Close to 700,000 oil wells caught fire. These ablaze oil wells produce a pollution cloud of unprecedented density and concentration. Few days ago, the British Prime Minister, John Major, could not land in Kuwait airport owing to black clouds in the area. He had this to say: "It was a frightful sight... it was as if we lived in permanent darkness." The black cloud caused by the fire covers an area almost half that of the United States territory. An unprecedented fact, temperature in Kuwait dropped by 10 degrees.
The equivalent of more than six million barrels of fuel are lost each day, representing $ 120 million, or close to $ 4 billion dollars a month, twice the annual gross national product of Morocco. According to Greenpeace, the situation is such that some of the region's inhabitants are suffering from choking and suffocation. A Greenpeace expert adds that Gulf waters will soon cause deadly diseases, such as cancer, which will affect procreation.
Most of the well-to-do people who had returned to Kuwait quickly left it again, fleeing the highly dangerous pollution for healthier environments. Western experts indicated that this Gulf Tchernobyl was by far more serious than that of the U.S.S.R. According to the French environment association "Les amis de la terre" (Friends of the Earth), 50 to 70 years will elapse before the traces of this oil pollution may disappear.
Approximately three years of continuous effort will be needed to put out the fire. Extinguishing the fire in each oil well will cost tens of thousands of dollars. 160 kilometers of pipes will be installed to carry sea-water to cool the sand. In the proximity of oil wells, sand has begun to melt in areas where temperatures reach 200 degrees, which is 100 degrees more than the temperature of boiling water. Such is the Gulf Tchernobyl!
Europe is faced with the Gulf environmental tragedy it has brought about
with its intense aggressive intervention in a matter which could well have
been settled among Arabs, around a negotiation table. Western scientists
say that the impact on the Gulf climate will be felt even in some European
regions during the ten years to come. Black rain will fall in Eastern Europe,
and very soon, black dust will fall in Bulgaria, Rumania, Greece... In
other words, acid rain produced by the Gulf pollution will fall up to 2,000
kilometers away from Kuwait. If Gulf winds are as strong at the end of
March as they usually are, toxic rains will fall in Europe in April.

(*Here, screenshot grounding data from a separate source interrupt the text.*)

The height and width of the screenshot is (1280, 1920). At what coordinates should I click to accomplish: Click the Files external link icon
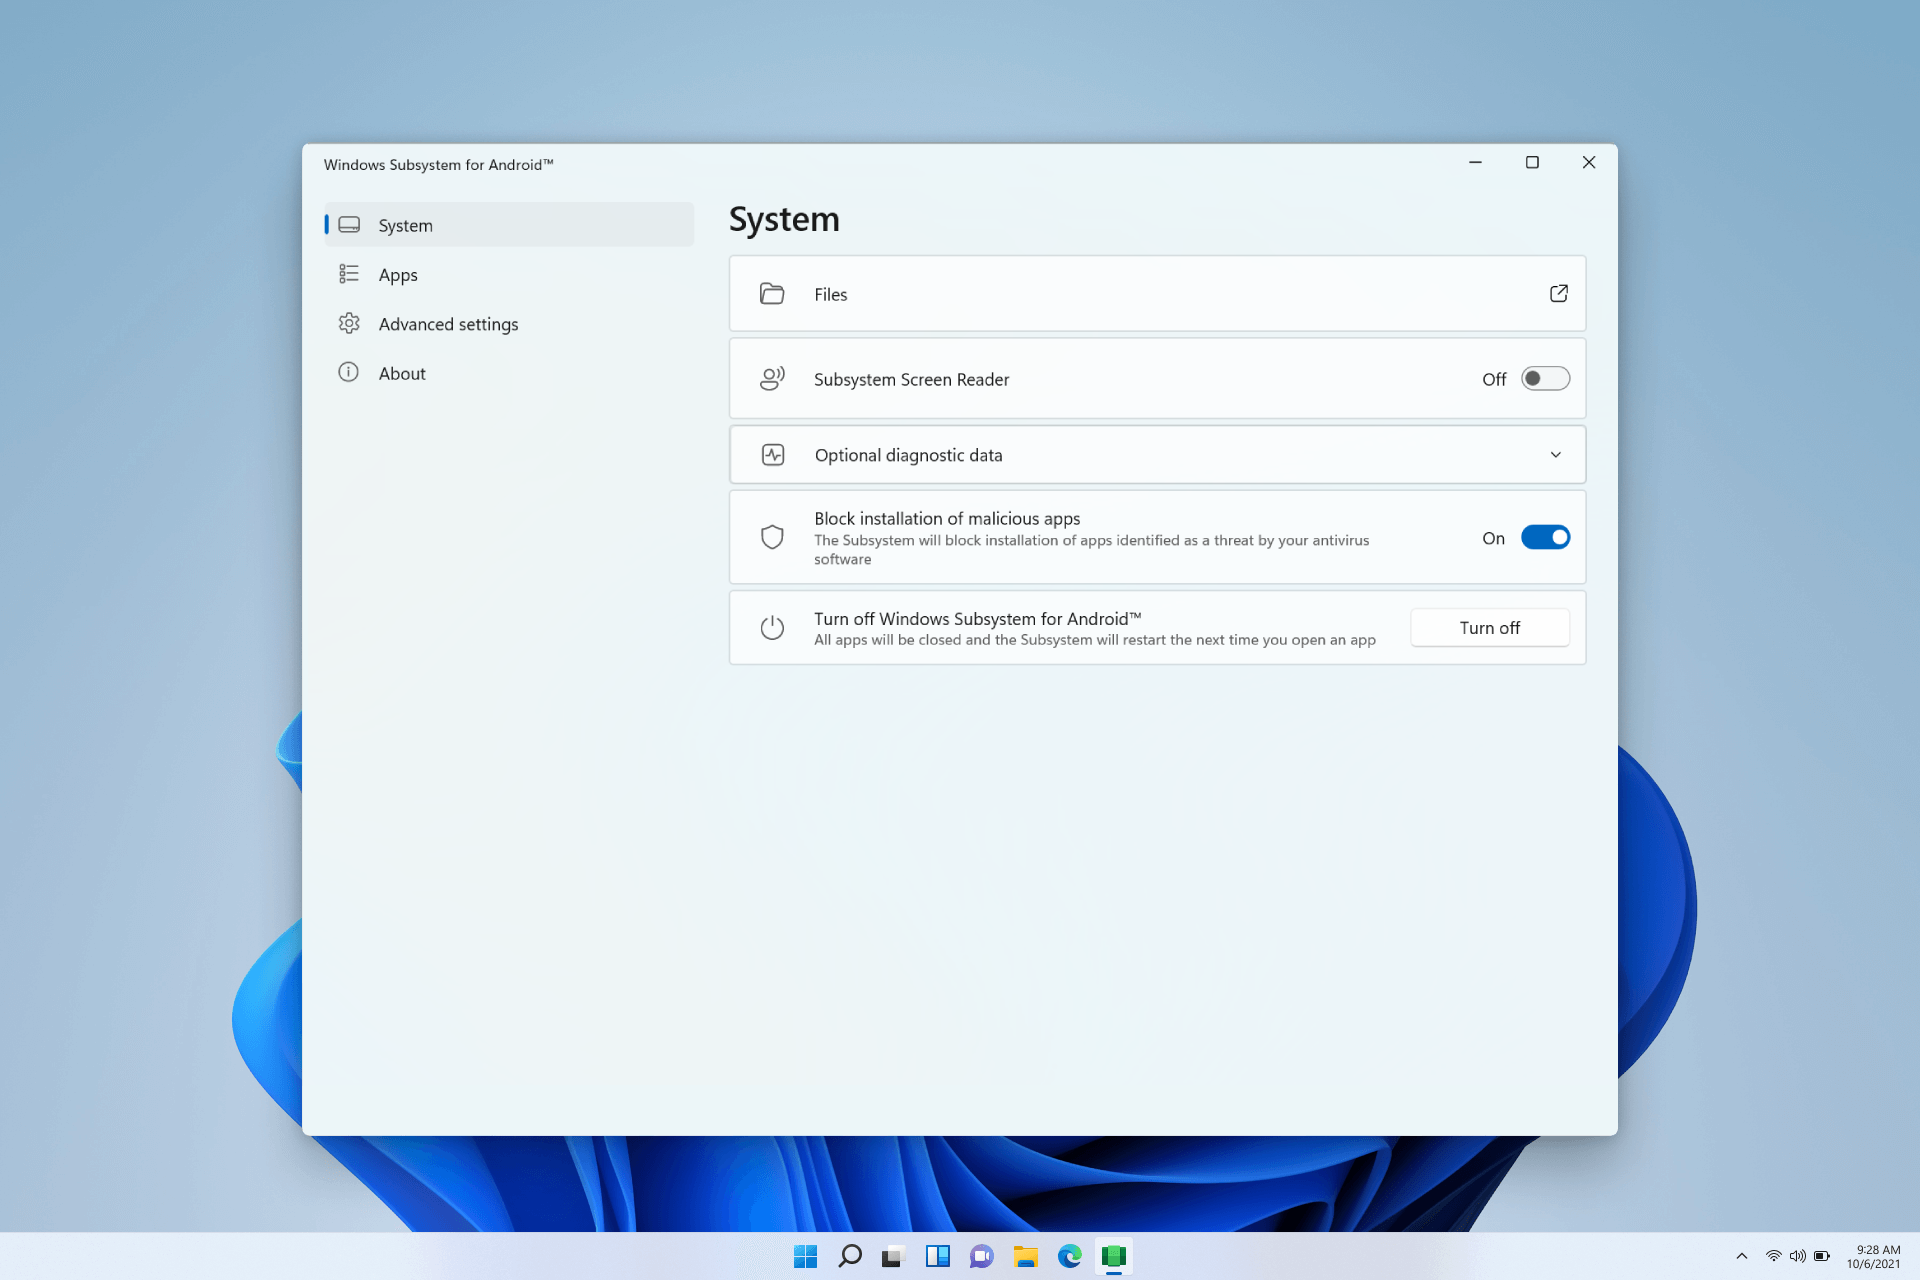point(1559,293)
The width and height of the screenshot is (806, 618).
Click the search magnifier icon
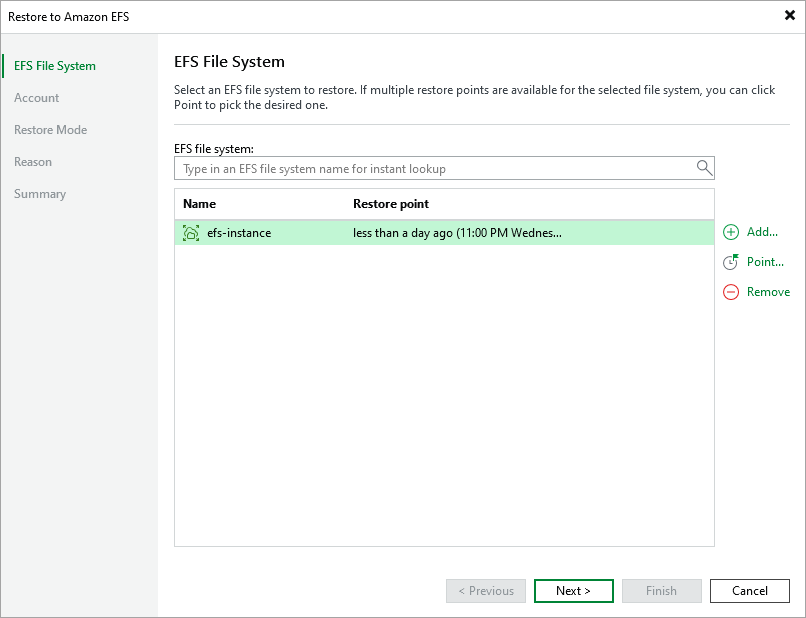704,168
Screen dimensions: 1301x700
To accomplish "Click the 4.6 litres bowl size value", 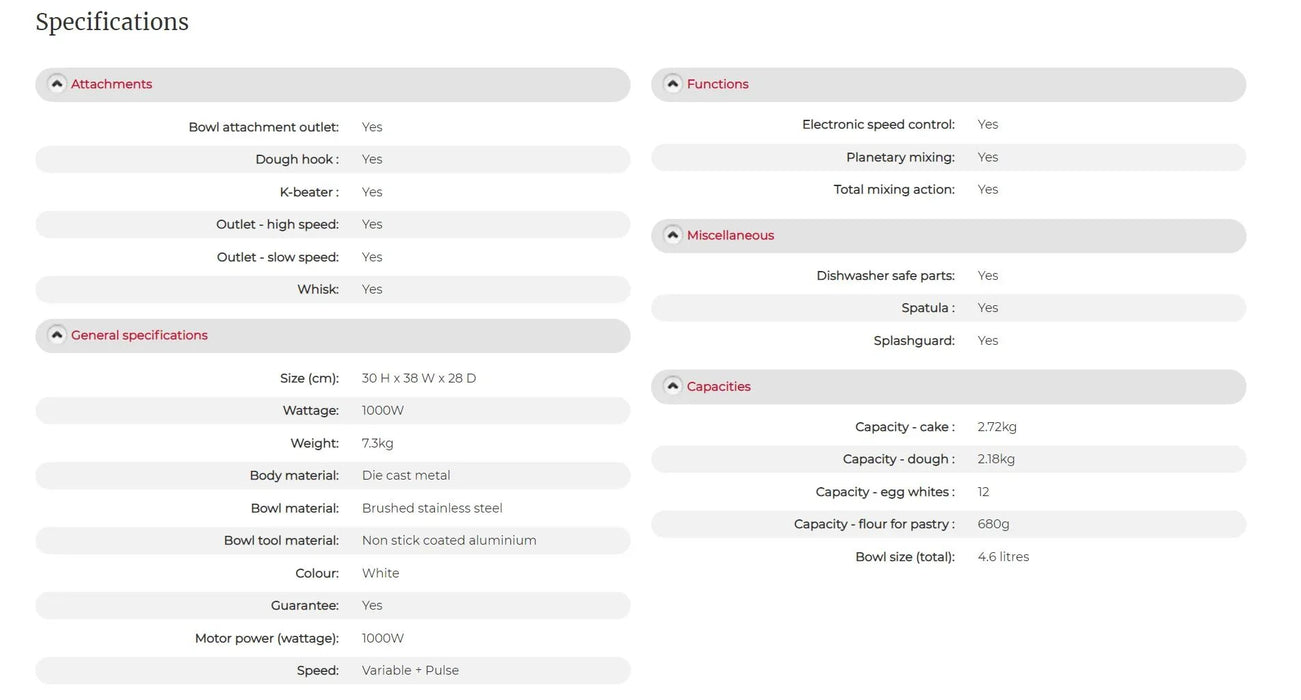I will point(1003,557).
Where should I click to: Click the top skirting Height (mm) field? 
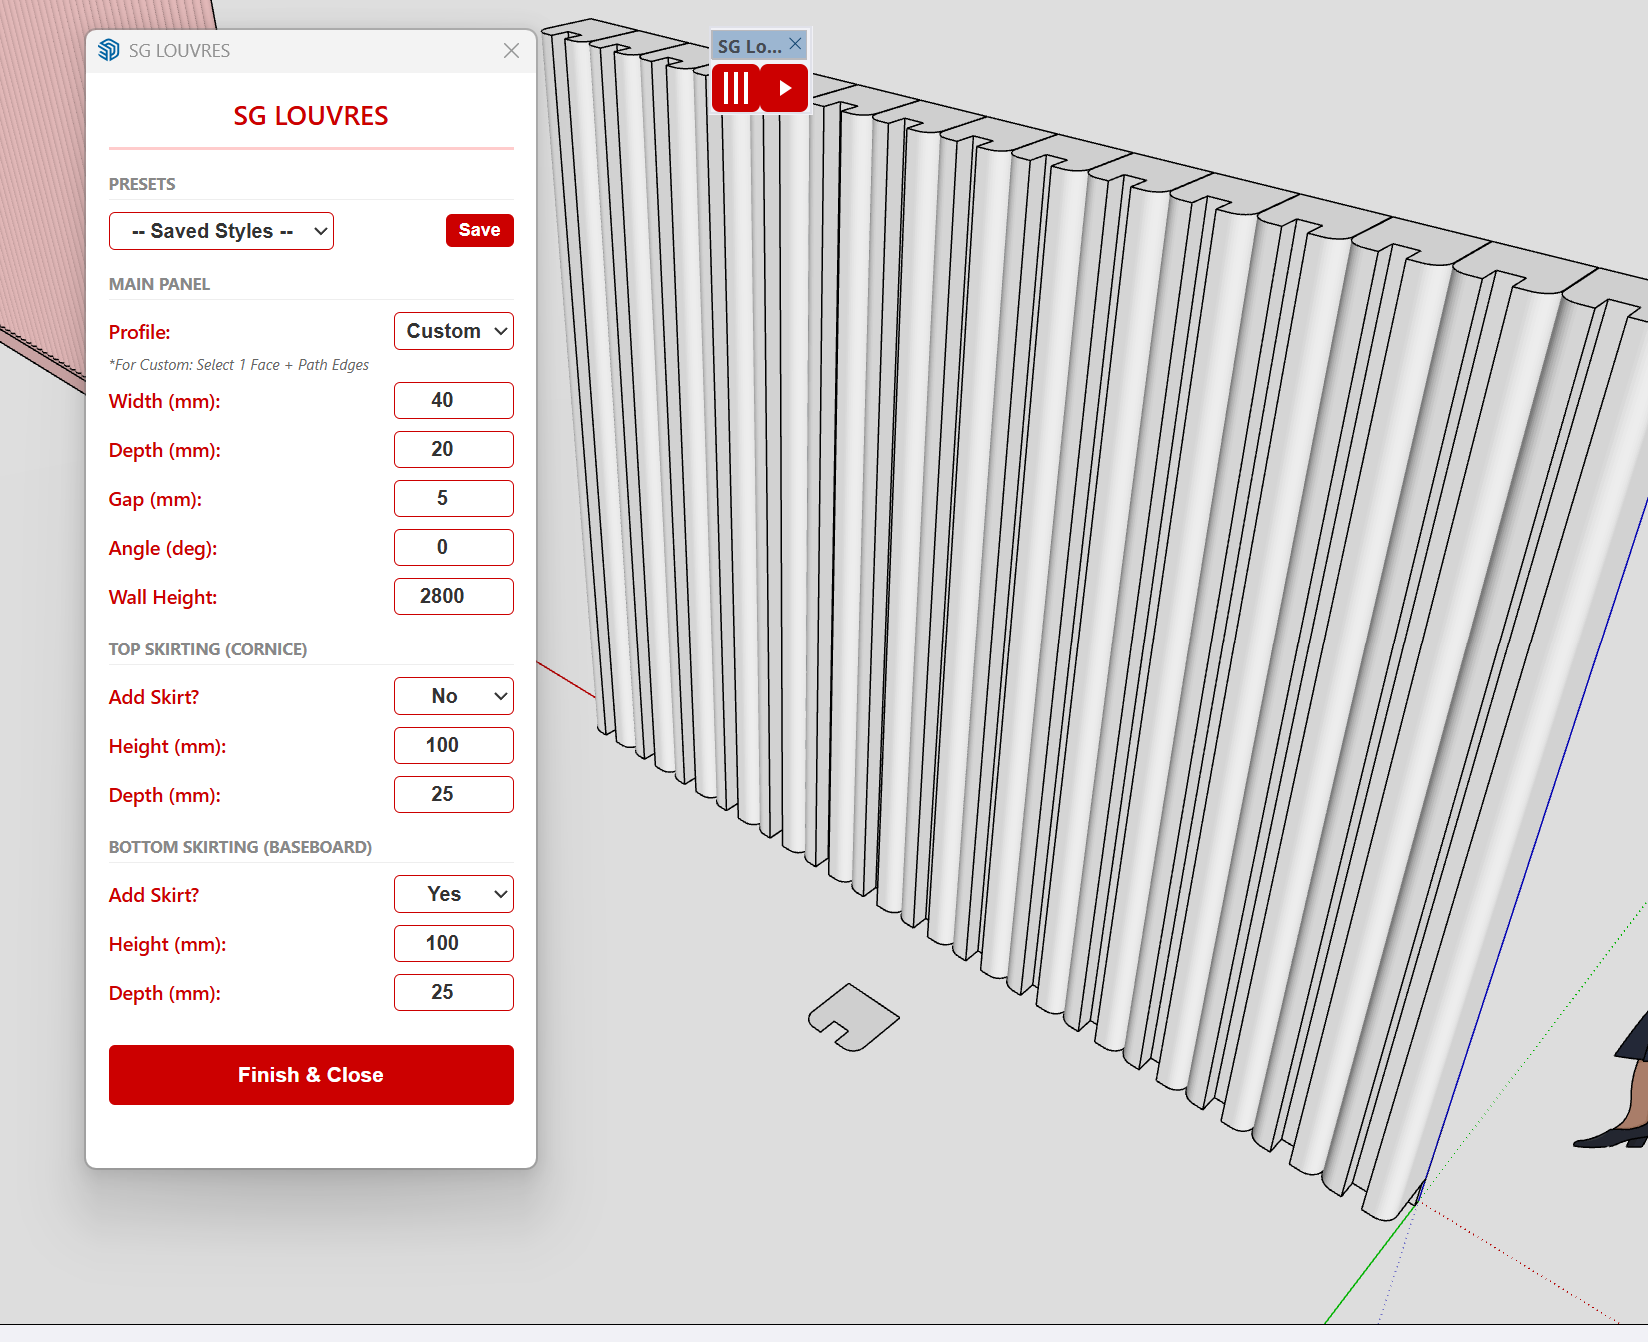454,745
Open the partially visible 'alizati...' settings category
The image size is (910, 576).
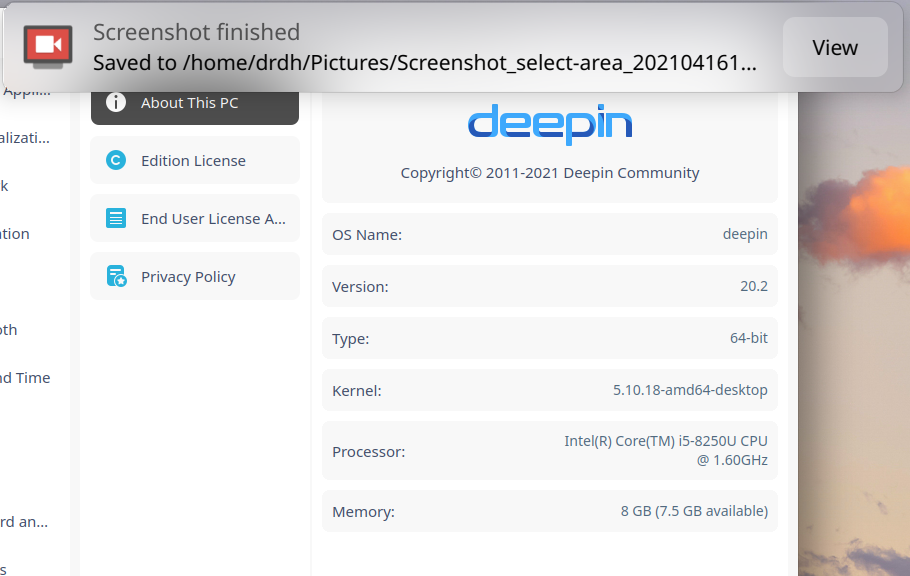point(26,138)
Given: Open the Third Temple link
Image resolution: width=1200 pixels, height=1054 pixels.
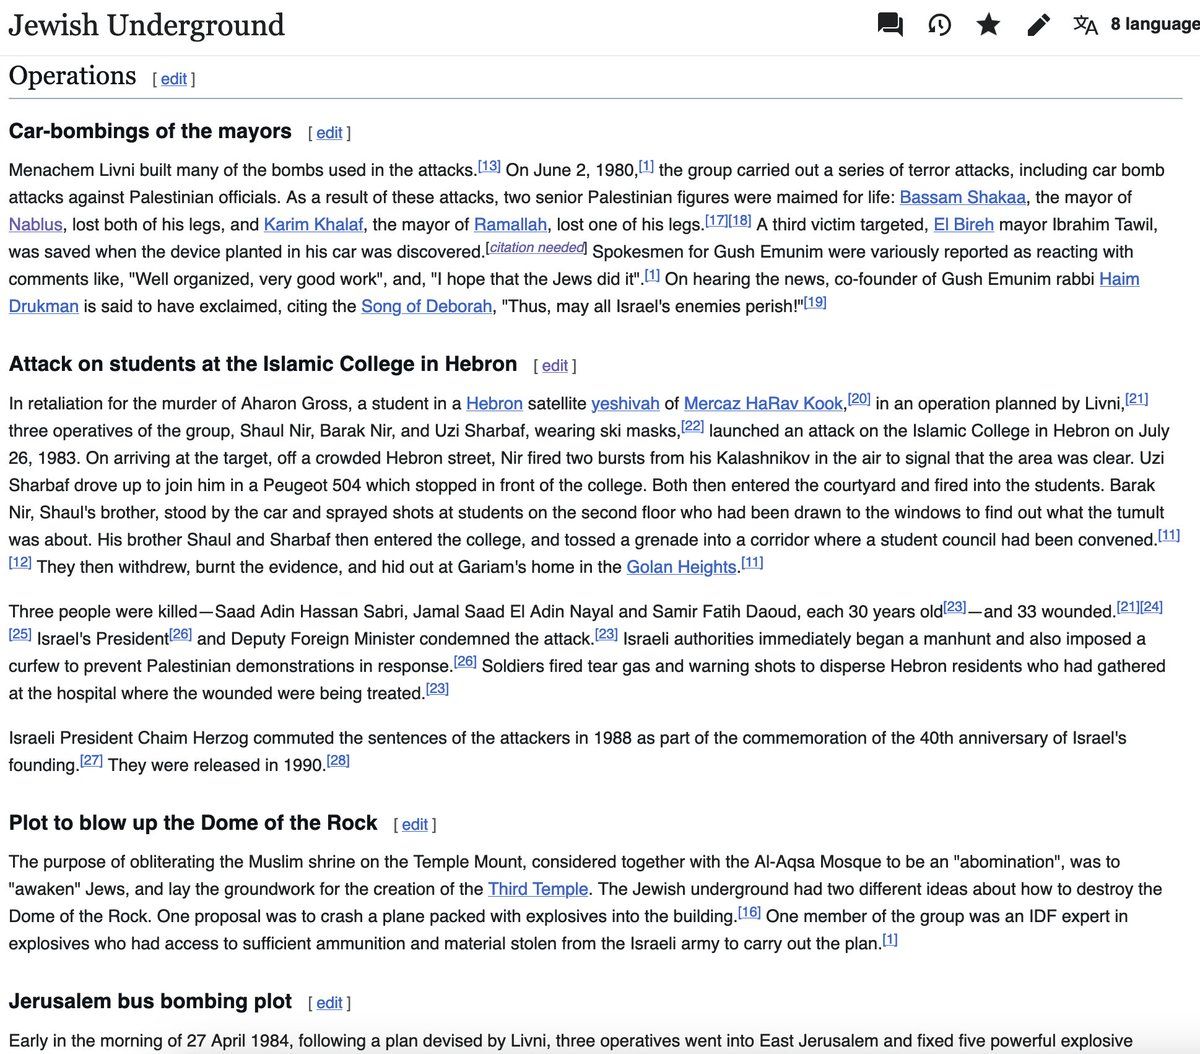Looking at the screenshot, I should pyautogui.click(x=538, y=889).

Turkey has already experienced this environmental specter. The mayor of the Turkish city of Halkay said that daylight in his province was not as bright as before, that rain acidity rates were very high and that this would affect drinking water sources. The situation will have adverse effects on the agricultural economy of semi-arid regions in Iran and the Middle East.
To enable the average European to better understand the situation, the
German expert Karl Heinz Palschreiter explained that the pollution in Kuwait
was comparable to the pollution caused by 500 deficient waste incineration
factories. He added that what happened in the Gulf was a chemical experience
unknown to mankind until then and that the necessary lessons must be drawn
from it.
March 13, 1991
* Al Khadra, Tangiers, March 15, 1991.